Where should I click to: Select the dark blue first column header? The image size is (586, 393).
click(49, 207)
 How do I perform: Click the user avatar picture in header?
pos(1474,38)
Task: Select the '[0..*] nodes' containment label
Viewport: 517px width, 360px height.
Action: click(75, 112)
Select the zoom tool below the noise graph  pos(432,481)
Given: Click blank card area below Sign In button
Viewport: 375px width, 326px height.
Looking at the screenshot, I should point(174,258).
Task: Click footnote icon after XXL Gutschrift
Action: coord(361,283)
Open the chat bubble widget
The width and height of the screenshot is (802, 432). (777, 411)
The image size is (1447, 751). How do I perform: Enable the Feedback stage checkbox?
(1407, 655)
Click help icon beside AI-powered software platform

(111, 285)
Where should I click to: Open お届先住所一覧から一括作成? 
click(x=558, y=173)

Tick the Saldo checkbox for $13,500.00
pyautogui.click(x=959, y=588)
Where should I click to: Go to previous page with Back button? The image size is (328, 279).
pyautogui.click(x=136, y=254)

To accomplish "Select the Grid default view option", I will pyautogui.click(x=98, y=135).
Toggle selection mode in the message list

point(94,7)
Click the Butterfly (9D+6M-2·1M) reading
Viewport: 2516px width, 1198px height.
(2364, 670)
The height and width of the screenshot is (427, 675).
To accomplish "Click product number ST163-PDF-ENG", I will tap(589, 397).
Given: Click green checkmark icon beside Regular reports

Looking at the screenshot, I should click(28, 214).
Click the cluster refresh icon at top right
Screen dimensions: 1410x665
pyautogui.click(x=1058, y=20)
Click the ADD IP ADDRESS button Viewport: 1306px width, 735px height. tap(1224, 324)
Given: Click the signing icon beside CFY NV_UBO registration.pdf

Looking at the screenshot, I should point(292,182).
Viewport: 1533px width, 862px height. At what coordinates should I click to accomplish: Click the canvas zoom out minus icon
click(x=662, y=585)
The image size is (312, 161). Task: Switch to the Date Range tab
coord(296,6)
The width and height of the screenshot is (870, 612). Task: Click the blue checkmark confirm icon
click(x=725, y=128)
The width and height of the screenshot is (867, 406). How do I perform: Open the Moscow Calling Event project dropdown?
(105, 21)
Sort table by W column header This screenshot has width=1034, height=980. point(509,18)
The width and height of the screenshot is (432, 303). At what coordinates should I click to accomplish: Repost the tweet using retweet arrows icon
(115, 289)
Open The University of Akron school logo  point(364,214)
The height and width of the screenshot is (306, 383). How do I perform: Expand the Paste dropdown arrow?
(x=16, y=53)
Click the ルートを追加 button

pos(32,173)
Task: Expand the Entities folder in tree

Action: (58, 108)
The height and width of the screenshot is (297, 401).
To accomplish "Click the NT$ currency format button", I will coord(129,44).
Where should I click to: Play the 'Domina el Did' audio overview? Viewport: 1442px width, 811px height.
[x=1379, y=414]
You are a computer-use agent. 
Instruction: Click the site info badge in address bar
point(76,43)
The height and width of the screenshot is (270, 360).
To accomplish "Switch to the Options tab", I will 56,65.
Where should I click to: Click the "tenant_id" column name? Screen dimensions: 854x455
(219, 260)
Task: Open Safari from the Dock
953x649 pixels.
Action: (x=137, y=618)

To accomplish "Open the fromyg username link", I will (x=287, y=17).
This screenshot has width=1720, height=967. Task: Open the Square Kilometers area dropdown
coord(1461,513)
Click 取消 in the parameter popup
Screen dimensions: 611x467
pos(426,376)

◆ ◆ ◆ ◆ ◆

What you will do. Rewrite the lines of the material from the line containing "Task: Open Safari from the Dock" through the end of the material, inclusive, as a numbered list that leaves out blank lines.

Task solution.
1. Task: Open Safari from the Dock
2. 953x649 pixels.
3. Action: (x=137, y=618)
4. To accomplish "Open the fromyg username link", I will (x=287, y=17).
5. This screenshot has width=1720, height=967. Task: Open the Square Kilometers area dropdown
6. coord(1461,513)
7. Click 取消 in the parameter popup
8. Screen dimensions: 611x467
9. pos(426,376)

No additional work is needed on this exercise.